Edit the entries below, changing "click" to "tap" wherever it occurs and leaving everything else as it is. Omit the pictures from your answer.

---- Data to use

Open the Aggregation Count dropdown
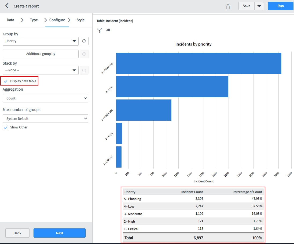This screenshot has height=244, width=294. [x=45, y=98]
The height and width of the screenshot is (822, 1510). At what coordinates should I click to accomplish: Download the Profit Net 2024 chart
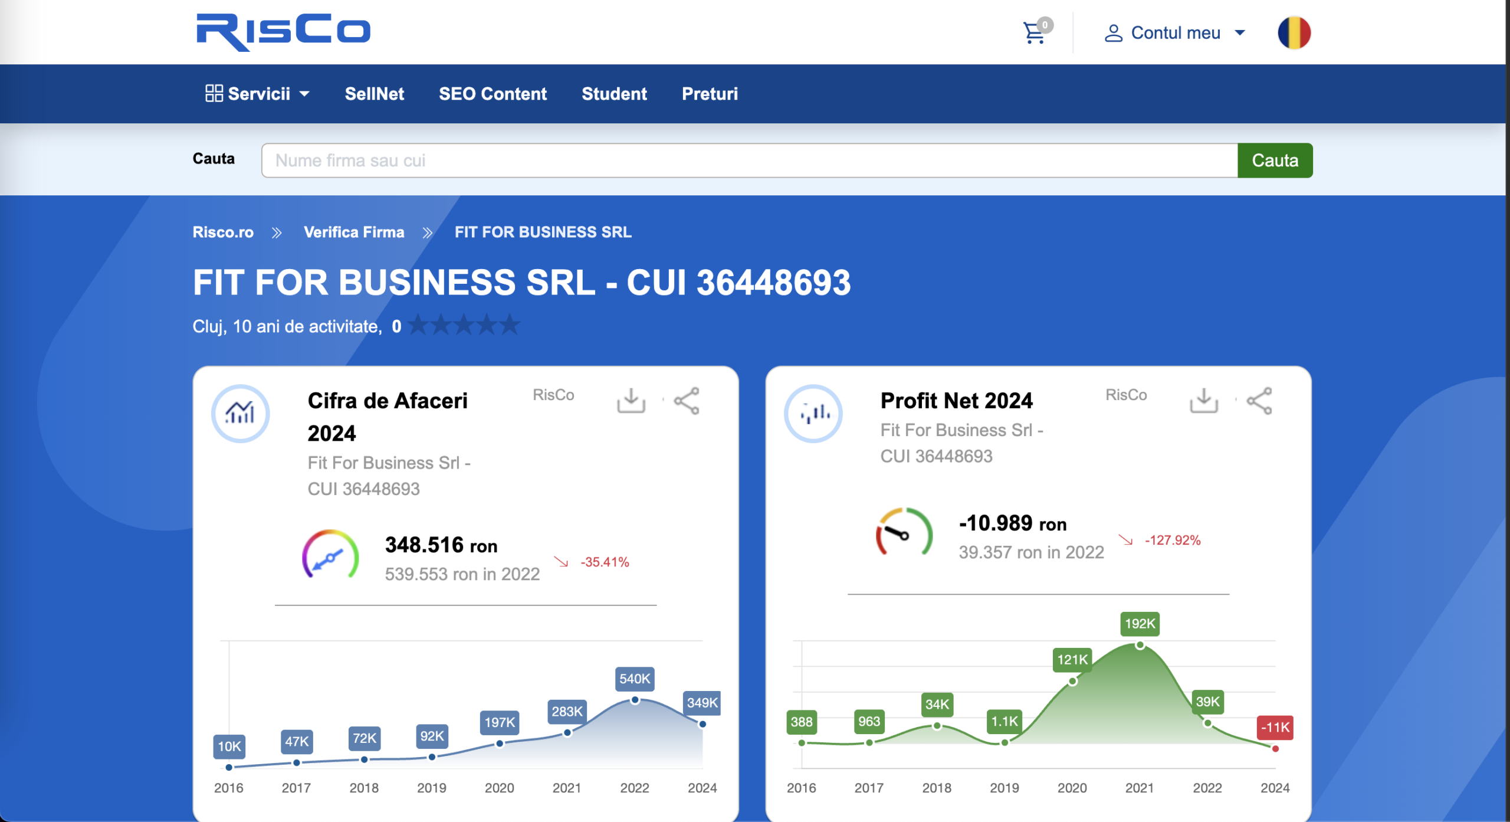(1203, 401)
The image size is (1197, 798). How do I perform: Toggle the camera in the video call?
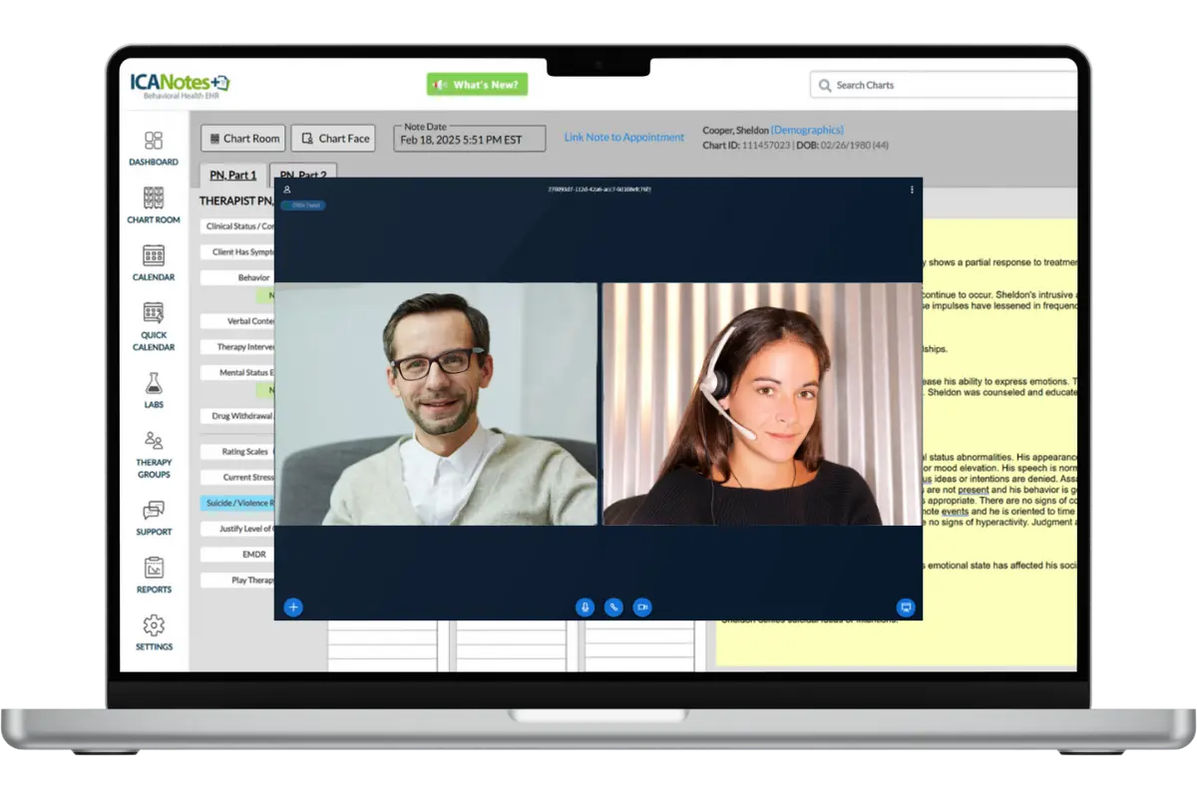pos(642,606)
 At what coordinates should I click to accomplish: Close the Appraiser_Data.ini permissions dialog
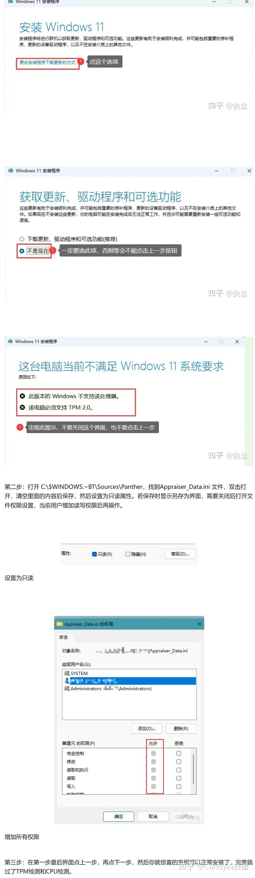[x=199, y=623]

--------

**Answer to the problem**
Open the Aggregation Count dropdown
This screenshot has height=244, width=294. [x=45, y=98]
The height and width of the screenshot is (822, 1510). At what coordinates should I tap to accomplish: Download the Profit Net 2024 chart
(1203, 401)
The image size is (1197, 798). How do I perform: Toggle the camera in the video call?
pos(642,606)
 At what coordinates should I tap to accomplish: Close the Appraiser_Data.ini permissions dialog
[x=199, y=623]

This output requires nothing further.